Task details
Reproduce the items starting at the beginning and ending at the line containing "(995, 458).", with "screenshot" swapped for "capture" and everything else left unchanged.

========================================

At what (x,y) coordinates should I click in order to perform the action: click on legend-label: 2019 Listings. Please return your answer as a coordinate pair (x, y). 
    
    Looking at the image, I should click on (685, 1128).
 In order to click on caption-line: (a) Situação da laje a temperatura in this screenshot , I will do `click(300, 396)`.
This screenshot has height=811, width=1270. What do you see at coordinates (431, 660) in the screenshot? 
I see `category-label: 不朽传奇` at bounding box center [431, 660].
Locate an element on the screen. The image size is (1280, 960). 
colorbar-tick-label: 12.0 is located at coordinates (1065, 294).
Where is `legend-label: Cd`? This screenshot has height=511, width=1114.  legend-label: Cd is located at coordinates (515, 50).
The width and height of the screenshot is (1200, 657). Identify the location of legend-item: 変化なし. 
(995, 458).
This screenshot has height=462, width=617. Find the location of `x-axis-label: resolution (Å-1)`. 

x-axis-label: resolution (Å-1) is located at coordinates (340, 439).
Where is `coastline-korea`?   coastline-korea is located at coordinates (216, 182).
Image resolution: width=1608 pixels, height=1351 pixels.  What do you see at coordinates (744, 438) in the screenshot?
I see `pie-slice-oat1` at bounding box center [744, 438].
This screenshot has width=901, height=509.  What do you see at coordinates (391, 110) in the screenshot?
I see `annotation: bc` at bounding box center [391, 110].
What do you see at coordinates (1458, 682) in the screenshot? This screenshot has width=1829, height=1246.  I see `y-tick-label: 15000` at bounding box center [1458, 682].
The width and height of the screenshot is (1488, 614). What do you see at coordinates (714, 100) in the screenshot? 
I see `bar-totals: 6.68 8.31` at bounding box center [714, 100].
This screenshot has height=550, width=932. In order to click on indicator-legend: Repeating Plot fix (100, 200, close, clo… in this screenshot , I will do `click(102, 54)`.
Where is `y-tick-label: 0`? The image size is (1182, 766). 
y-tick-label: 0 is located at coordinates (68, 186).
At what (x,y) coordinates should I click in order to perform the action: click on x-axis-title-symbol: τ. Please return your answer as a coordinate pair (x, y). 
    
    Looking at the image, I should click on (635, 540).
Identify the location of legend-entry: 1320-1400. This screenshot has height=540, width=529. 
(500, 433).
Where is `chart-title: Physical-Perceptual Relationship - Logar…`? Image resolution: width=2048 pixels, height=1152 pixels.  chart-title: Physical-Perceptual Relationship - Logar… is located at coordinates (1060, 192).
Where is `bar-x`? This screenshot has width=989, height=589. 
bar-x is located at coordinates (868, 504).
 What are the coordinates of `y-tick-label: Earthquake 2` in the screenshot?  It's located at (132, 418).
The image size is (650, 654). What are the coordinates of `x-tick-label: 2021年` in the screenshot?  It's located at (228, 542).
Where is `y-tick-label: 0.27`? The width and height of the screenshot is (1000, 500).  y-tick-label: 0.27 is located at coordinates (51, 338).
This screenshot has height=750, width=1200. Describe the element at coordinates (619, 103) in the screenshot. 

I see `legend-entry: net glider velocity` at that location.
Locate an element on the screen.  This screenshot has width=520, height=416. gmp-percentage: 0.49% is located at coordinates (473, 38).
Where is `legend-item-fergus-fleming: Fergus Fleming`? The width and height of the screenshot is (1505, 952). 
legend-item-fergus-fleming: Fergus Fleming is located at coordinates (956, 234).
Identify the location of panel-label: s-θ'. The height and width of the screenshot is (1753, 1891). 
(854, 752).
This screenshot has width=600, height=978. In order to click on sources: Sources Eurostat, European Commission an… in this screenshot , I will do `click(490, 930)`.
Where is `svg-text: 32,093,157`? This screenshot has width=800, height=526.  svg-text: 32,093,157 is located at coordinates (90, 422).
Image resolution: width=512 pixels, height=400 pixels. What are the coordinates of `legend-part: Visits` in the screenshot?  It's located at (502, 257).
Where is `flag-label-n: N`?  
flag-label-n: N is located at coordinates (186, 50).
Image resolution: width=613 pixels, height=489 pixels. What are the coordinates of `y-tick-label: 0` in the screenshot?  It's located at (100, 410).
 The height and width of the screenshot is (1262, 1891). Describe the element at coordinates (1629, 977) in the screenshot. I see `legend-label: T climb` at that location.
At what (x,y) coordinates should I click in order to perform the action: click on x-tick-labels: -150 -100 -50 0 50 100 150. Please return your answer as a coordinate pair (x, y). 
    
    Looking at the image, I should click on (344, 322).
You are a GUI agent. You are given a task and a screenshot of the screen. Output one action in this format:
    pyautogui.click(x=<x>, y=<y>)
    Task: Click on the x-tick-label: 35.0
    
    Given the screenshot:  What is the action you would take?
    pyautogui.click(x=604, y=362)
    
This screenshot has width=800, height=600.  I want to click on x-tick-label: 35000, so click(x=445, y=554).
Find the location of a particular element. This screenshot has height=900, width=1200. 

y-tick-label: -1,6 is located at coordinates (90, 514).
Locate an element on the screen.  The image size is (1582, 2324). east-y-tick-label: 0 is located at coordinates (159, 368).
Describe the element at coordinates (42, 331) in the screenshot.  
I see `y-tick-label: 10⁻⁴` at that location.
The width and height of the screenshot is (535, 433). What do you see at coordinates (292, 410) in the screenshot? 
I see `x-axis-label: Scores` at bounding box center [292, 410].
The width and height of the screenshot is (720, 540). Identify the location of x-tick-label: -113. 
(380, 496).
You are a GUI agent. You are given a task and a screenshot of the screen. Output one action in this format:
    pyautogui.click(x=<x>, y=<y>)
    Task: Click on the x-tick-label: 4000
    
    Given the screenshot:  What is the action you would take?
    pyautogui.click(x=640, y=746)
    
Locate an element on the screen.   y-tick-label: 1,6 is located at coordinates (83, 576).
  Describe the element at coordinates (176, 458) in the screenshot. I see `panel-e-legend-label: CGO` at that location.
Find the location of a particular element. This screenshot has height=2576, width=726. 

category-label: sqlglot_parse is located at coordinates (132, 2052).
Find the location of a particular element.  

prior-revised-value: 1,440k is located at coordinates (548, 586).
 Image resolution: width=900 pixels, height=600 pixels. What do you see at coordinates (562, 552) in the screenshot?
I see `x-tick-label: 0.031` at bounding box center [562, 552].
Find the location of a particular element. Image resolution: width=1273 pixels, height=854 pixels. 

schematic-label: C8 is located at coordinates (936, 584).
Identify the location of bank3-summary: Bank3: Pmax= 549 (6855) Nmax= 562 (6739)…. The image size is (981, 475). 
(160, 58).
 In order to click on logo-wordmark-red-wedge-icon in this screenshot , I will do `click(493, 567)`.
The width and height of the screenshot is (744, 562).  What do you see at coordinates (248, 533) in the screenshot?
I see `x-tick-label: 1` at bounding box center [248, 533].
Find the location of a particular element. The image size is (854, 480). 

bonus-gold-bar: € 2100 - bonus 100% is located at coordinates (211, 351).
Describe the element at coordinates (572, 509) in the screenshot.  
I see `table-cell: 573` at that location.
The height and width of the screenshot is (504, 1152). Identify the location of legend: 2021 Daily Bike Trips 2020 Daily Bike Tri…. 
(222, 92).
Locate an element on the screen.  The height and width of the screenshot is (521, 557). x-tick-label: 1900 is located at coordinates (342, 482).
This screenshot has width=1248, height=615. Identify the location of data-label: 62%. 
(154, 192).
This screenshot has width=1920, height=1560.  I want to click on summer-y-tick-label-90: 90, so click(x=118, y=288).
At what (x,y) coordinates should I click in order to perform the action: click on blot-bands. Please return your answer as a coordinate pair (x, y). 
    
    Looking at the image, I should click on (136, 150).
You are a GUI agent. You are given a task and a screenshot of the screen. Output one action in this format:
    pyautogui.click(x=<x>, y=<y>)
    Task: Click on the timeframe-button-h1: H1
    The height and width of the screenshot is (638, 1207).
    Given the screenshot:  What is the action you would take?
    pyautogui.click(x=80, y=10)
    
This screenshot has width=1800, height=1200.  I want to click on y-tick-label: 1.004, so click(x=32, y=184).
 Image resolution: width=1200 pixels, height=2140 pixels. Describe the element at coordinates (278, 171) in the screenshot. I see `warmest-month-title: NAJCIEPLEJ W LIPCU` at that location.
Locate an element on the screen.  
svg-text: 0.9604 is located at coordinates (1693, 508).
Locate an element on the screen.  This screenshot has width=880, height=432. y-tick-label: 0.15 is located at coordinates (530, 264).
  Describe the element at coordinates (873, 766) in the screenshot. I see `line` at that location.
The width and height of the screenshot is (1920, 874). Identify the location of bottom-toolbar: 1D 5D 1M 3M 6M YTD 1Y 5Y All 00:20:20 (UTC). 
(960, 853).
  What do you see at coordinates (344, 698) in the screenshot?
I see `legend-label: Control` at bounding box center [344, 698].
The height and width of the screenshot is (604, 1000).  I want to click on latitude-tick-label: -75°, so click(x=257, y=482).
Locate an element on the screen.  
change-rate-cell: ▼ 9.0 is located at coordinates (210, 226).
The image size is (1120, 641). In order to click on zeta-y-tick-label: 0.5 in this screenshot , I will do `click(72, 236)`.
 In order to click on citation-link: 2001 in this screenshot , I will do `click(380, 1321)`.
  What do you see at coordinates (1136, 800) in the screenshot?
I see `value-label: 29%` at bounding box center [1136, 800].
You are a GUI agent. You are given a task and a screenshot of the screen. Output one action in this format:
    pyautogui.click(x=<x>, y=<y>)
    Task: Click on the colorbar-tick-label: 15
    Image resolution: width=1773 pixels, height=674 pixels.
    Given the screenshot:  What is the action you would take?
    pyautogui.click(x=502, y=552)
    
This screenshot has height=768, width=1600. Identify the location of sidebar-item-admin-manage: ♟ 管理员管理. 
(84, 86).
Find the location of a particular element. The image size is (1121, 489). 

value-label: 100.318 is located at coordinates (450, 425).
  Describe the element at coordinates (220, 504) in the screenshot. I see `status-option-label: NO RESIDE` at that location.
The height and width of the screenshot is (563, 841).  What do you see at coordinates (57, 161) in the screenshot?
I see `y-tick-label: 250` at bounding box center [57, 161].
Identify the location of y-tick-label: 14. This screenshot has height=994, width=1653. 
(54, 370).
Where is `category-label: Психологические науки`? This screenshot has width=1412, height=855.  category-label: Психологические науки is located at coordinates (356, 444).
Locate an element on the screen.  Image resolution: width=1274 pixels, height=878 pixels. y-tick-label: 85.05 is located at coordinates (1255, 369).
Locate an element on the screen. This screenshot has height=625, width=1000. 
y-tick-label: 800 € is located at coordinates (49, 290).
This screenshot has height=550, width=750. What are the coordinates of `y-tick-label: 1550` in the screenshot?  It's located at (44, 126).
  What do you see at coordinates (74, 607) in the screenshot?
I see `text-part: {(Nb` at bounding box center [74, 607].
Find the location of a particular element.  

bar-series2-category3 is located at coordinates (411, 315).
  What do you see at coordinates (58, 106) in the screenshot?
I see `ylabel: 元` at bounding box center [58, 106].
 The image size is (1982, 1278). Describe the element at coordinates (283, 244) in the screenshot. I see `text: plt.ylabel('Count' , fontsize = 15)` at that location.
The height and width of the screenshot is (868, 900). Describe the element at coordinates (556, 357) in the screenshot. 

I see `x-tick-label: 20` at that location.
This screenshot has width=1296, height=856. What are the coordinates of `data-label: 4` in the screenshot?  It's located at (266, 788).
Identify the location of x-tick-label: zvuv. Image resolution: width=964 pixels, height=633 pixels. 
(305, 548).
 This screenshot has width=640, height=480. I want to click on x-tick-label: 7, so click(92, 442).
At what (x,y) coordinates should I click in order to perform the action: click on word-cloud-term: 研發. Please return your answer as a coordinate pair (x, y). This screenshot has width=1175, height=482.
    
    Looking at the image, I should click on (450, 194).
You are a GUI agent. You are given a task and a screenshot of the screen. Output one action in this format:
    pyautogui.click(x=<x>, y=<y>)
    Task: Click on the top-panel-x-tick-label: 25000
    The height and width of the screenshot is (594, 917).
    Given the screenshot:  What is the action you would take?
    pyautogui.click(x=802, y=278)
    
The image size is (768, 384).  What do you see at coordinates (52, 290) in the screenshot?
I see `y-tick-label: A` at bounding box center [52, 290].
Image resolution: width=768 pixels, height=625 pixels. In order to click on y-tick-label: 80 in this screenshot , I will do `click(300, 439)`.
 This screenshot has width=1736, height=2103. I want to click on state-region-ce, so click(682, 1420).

========================================

Exercise answer
At what (x,y) coordinates should I click in order to perform the action: click on legend-label: 2019 Listings. Please return your answer as a coordinate pair (x, y). 
    
    Looking at the image, I should click on (685, 1128).
 In order to click on caption-line: (a) Situação da laje a temperatura in this capture , I will do `click(300, 396)`.
This capture has height=811, width=1270. What do you see at coordinates (431, 660) in the capture? 
I see `category-label: 不朽传奇` at bounding box center [431, 660].
Locate an element on the screen. The image size is (1280, 960). 
colorbar-tick-label: 12.0 is located at coordinates (1065, 294).
Where is `legend-label: Cd`? This capture has height=511, width=1114.  legend-label: Cd is located at coordinates (515, 50).
The width and height of the capture is (1200, 657). Identify the location of legend-item: 変化なし. 
(995, 458).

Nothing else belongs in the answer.